La noche se cernía sobre ellos. El viento de verano mecía la hierba
alta. Refrescaba sus cuerpos agitados, extasiados por el esfuerzo
físico, cubiertos de la sangre de enemigos caídos. Se miraban a los
ojos, la noche era el mejor escenario para aquel último envite. El
samurai desenfundó su katana trazando un arco desde la vaina de esta
hacía la derecha, dejando el arma perpendicular a su cadera,
asiéndola con una mano. Después continuando con los movimientos
lentos y casi rituales de su cuerpo en tensión, pasó a sostener la
espada con ambas manos, encima de su cabeza.
Su contrincante dejó el rifle que llevaba tirado, y desenfundó
también su espada, llevaba una katana también, pero al contrario de
su contrincante, no era el fruto de una herencia familiar, un arma
que había pasado de padres ha hijos desde la época feudal. Era un
botín de guerra que le había arrebatado a otro samurai, antes de
descerrajarlo de un tiro y cortarle la coleta, llevándose arma y
mechón como botín de guerra como trofeo.
Aún así a pesar de ser sólo un botín, sabía esgrimir aquel arma.

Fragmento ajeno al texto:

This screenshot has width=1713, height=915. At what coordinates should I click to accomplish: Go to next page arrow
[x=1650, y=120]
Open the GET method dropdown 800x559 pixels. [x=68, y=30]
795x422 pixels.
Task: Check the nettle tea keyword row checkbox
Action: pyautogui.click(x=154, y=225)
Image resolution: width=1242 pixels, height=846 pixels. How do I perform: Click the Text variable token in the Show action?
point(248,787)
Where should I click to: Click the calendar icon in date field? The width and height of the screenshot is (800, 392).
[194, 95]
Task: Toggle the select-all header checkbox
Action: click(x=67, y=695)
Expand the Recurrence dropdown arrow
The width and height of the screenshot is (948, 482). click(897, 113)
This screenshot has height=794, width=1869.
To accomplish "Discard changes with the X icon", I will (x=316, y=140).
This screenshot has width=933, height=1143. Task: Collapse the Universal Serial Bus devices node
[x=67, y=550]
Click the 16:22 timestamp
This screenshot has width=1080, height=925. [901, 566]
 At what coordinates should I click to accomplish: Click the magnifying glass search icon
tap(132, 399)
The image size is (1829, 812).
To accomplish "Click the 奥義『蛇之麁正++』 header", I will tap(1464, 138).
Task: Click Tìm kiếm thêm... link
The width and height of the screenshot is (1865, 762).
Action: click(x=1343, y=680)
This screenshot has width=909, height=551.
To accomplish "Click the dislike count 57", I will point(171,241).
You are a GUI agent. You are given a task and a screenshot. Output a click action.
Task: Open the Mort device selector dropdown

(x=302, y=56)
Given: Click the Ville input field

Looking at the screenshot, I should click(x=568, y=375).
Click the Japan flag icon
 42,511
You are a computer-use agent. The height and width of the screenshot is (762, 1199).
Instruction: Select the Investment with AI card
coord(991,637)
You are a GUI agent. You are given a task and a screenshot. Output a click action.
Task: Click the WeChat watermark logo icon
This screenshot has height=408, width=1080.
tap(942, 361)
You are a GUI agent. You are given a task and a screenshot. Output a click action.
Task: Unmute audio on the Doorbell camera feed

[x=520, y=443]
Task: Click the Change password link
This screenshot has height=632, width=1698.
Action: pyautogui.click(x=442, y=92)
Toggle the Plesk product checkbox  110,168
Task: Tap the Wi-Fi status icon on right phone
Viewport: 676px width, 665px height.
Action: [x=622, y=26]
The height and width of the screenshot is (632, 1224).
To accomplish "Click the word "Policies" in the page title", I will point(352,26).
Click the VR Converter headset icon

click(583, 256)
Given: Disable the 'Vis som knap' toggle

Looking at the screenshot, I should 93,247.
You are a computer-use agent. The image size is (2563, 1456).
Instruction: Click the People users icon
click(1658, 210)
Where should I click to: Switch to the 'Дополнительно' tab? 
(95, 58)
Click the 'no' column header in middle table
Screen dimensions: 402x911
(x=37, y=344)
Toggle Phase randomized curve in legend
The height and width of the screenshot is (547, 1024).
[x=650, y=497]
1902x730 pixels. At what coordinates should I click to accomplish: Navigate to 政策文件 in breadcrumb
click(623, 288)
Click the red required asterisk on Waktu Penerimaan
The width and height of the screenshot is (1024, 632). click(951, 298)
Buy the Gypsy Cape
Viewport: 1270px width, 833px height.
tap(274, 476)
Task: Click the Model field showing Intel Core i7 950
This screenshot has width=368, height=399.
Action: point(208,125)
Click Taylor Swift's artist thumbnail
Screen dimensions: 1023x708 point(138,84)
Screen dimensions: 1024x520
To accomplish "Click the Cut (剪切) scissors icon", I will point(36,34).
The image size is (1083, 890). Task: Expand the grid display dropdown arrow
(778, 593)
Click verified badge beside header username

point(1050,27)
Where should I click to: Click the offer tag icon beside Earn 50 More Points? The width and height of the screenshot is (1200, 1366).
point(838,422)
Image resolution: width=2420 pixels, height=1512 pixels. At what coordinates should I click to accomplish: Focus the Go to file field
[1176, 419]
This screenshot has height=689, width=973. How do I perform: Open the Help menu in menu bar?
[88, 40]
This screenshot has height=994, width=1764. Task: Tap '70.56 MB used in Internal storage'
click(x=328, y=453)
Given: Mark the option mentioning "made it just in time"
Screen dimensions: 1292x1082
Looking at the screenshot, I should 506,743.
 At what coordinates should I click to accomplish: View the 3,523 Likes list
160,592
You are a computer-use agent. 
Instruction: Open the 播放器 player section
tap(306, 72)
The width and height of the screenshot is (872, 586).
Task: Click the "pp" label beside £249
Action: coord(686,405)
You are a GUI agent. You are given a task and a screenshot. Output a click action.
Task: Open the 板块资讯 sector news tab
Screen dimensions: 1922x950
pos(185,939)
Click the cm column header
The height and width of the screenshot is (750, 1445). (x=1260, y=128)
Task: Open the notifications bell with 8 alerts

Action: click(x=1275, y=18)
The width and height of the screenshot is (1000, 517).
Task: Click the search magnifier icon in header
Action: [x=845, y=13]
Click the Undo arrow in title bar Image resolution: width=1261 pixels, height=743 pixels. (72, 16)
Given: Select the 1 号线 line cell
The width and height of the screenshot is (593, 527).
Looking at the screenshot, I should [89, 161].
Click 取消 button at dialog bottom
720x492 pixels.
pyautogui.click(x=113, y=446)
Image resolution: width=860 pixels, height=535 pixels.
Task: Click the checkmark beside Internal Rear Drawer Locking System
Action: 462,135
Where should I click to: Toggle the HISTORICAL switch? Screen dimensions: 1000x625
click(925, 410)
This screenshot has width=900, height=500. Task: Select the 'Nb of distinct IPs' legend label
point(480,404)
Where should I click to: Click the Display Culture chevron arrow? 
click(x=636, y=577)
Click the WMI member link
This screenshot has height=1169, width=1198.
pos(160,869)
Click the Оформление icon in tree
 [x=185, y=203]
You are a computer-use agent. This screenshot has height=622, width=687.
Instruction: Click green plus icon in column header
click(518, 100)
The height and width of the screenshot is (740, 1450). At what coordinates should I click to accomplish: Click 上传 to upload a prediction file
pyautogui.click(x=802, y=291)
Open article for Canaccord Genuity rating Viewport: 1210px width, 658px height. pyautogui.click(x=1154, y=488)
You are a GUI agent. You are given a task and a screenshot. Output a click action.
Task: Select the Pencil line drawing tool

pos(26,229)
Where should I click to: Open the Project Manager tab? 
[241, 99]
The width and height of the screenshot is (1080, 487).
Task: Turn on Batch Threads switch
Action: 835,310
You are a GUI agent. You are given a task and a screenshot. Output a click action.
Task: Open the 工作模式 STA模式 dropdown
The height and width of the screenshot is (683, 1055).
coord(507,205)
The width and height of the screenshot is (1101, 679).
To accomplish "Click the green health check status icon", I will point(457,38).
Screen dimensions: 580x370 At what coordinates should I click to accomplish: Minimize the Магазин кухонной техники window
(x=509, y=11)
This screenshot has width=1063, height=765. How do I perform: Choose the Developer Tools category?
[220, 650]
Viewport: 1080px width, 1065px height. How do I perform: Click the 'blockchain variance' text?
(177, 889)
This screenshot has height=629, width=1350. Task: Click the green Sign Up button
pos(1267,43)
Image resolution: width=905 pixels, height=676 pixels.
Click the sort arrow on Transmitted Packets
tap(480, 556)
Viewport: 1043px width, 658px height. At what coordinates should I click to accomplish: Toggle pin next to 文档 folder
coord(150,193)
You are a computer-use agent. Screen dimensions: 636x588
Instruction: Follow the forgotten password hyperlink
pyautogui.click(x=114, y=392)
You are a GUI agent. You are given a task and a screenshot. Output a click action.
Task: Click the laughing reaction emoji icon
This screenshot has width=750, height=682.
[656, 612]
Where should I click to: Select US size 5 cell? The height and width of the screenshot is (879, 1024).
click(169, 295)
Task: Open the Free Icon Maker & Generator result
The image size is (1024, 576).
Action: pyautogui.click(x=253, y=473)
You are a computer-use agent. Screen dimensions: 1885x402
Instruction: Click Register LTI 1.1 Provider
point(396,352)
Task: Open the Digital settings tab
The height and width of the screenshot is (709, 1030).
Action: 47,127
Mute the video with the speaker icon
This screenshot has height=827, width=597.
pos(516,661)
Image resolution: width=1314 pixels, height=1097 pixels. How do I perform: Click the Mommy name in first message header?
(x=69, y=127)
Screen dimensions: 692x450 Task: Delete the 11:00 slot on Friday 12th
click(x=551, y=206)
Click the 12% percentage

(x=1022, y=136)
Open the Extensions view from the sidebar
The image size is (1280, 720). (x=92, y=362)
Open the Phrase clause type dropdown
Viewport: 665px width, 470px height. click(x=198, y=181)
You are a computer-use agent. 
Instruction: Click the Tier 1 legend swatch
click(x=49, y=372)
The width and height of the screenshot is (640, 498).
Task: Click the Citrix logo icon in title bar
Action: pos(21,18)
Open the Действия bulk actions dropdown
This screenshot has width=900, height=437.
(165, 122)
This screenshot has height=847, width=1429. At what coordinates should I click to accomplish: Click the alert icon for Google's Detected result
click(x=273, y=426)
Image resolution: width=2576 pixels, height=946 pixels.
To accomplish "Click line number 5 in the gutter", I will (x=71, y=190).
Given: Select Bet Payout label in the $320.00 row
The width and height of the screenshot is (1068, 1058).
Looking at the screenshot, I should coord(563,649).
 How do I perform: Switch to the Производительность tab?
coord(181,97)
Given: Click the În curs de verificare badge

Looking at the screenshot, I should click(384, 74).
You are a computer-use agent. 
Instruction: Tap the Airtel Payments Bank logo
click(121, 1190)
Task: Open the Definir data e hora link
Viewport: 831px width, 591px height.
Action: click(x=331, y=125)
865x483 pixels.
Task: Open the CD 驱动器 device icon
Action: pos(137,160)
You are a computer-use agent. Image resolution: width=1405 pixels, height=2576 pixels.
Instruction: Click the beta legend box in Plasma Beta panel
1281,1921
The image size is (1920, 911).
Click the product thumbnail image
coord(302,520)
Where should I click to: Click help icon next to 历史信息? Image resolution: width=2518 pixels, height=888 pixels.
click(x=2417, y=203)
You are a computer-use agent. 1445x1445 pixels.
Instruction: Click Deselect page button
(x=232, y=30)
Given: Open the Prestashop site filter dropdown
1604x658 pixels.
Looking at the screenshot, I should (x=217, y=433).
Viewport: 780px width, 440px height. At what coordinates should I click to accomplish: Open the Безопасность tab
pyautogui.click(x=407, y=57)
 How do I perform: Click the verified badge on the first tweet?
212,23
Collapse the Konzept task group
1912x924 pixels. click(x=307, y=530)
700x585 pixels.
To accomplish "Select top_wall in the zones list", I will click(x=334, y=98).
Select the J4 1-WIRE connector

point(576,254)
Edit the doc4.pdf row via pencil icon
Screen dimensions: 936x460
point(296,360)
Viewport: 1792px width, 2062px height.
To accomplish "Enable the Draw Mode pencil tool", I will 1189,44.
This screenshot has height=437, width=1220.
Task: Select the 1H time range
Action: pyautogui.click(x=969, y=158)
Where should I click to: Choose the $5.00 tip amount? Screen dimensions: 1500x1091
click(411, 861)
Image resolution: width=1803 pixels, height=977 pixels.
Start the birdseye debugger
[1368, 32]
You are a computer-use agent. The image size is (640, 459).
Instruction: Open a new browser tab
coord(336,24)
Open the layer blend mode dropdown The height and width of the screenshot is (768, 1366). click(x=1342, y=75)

Desde niño había aprendido a usarla, en un dojo, y no era un mal
espadachín. Aunque aquella revolución acabaría con la necesidad de
saber manejar katanas, al igual que estaba acabando con la necesidad
de la clase samurai.
Asió la katana también, delante suyo, con ambas manos, una en el
principio de la empuñadura y otra en el final, casi en el pomo.